Shares of Aeluma, Inc. (ALMU) jumped 10% to $24.91 on May 26 as momentum buyers piled into the stock, drawn by the company's positioning in optical networking for AI data centers and its work in quantum photonics. The rally extends a volatile stretch — the stock has climbed roughly 20% in just six trading days — and forces a blunt question: how much future is already priced in?
• The AI Data Center Buildout Is Real, but Aeluma's Slice Is Tiny
Top hyperscalers — Microsoft, AWS, Google, and Meta — are expected to spend approaching $700 billion on data centers in 2026 , and about 15% of that investment is related to photonics . Coherent and Lumentum warn that indium phosphide wafer capacity — the material behind the lasers and detectors that move data at the speed of light inside these facilities — could stay tight for years. That bottleneck is the core of Aeluma's pitch. But the company reported Q3 fiscal 2026 revenue of just $1.2 million , and full-year 2026 guidance was narrowed to $4.2–$4.6 million — a rounding error against a market worth tens of billions.

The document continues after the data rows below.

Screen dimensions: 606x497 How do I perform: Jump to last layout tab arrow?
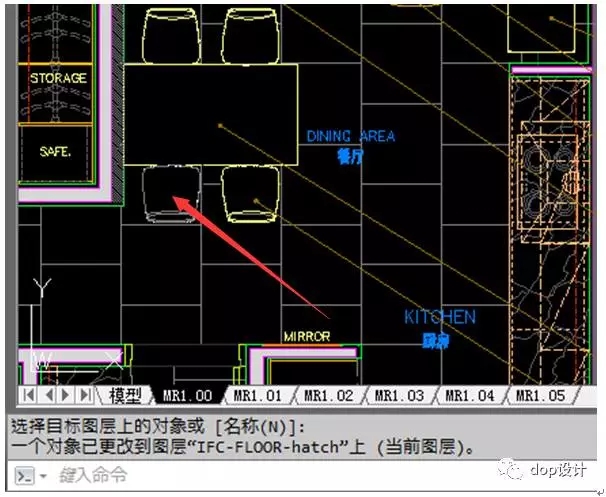(x=86, y=396)
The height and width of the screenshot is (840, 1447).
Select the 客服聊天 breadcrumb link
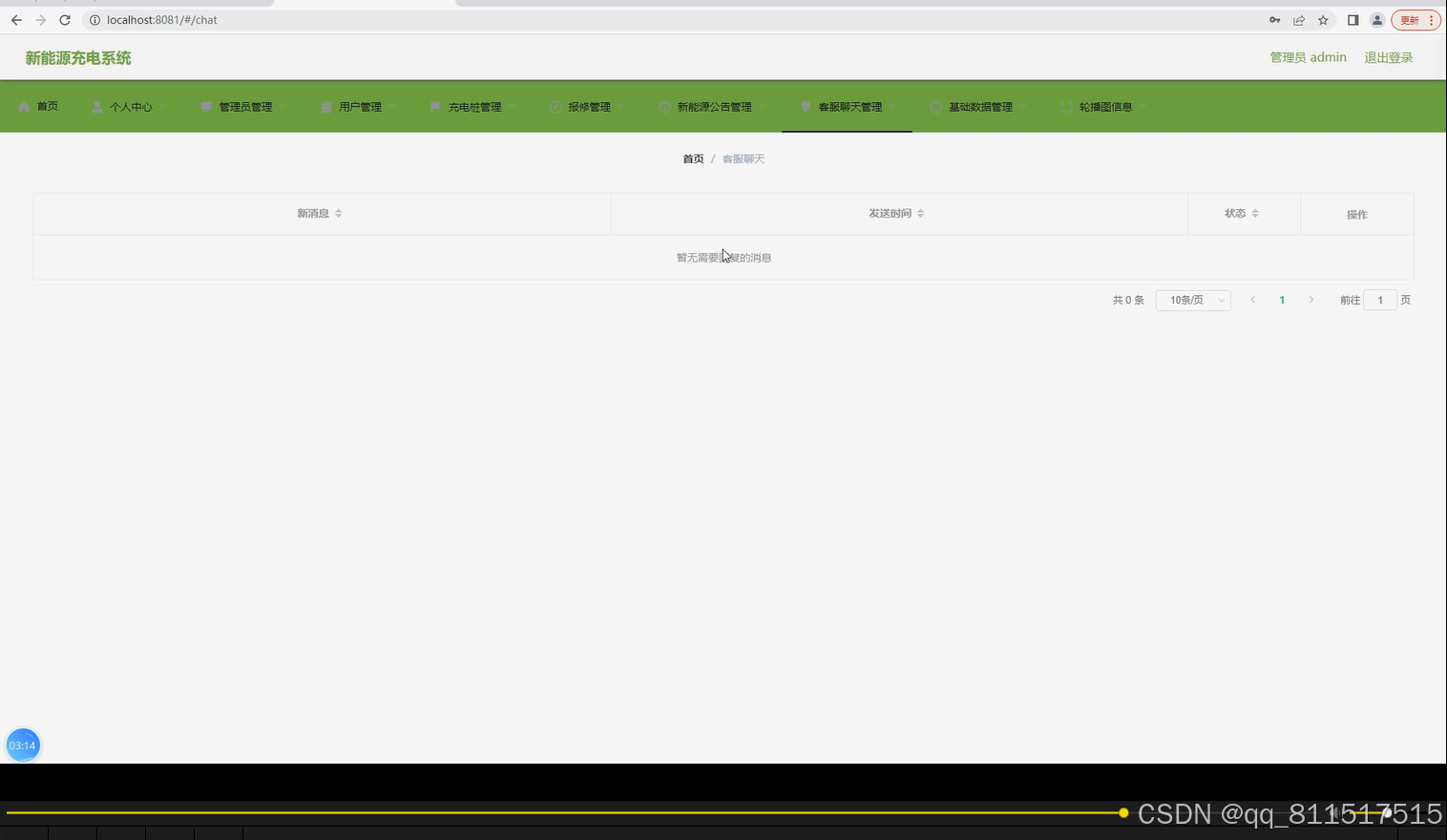743,158

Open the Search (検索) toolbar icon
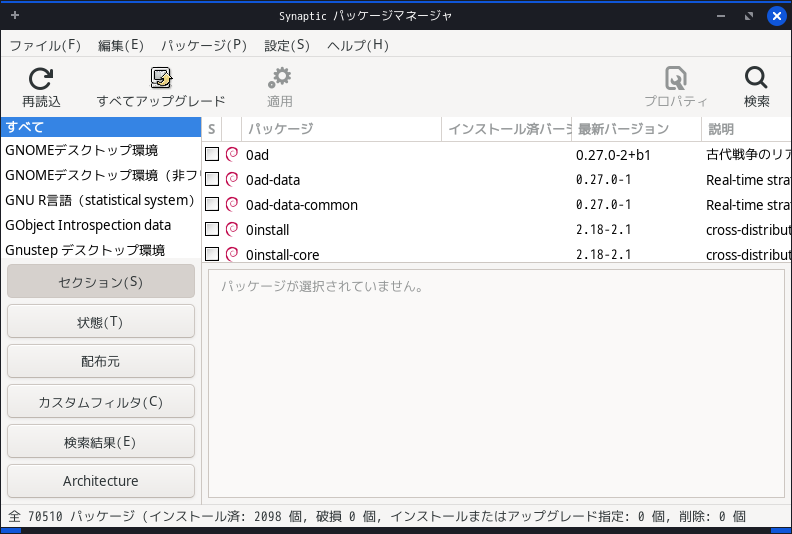click(756, 79)
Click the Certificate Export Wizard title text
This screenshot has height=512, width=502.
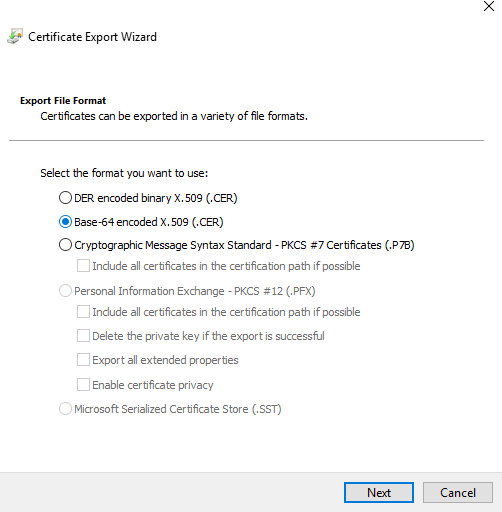click(92, 37)
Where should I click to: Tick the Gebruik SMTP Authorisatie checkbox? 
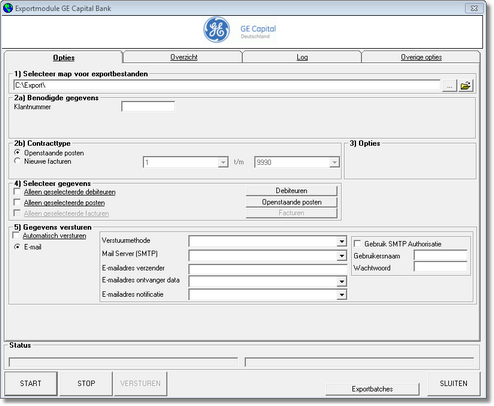(357, 244)
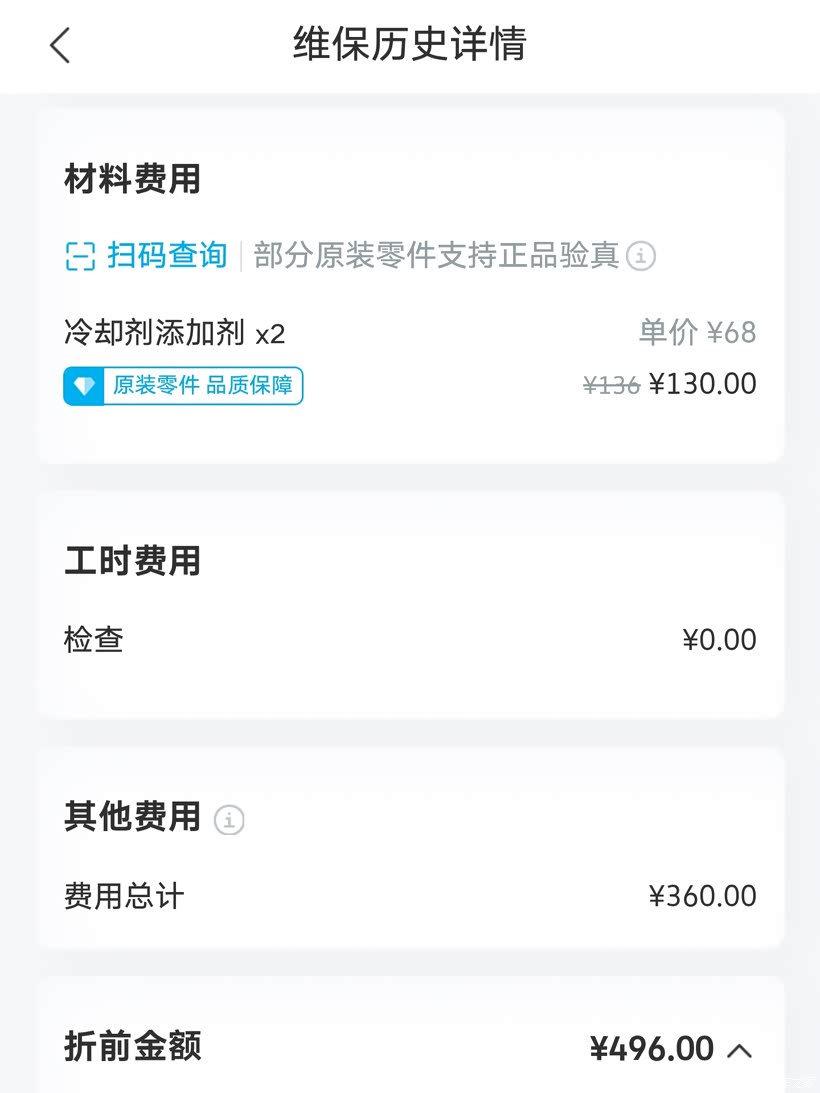The image size is (820, 1093).
Task: Tap info icon beside 正品验真 text
Action: [x=641, y=256]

• The Stock Now Trades Above Every Analyst Target
According to three analysts, ALMU carries a "Strong Buy" consensus, but the average 12-month price target is $24.67 — below today's price. The price-to-sales ratio stands at roughly 94 times , meaning investors are paying nearly $94 for every $1 of current revenue. That bet only pays off if Aeluma converts its R&D pipeline into large commercial contracts — something that hasn't happened yet.
• Government Contracts and Big-Name Links Fuel the Narrative
The company secured six new contracts totaling $5 million, including over $4 million from U.S. government agencies and a NASA award for quantum dot lasers.
Nvidia's $4 billion in strategic investments in Coherent and Lumentum has been read as a halo for Aeluma, even though the company was not a direct recipient. Aeluma now claims over 30 active customer engagements , but engagement is not revenue.
• Cash Buys Time, Not Certainty
Cash stood at $37.8 million as of March 31 , giving the 27-person company years of runway. Yet the tension between Aeluma's promising long-term positioning and its current financial reality of modest revenue and widening losses remains the defining risk. Shareholders are betting that a real supply-chain crisis in optical networking will eventually force hyperscalers to Aeluma's door. Until purchase orders replace press releases, that thesis remains expensive faith.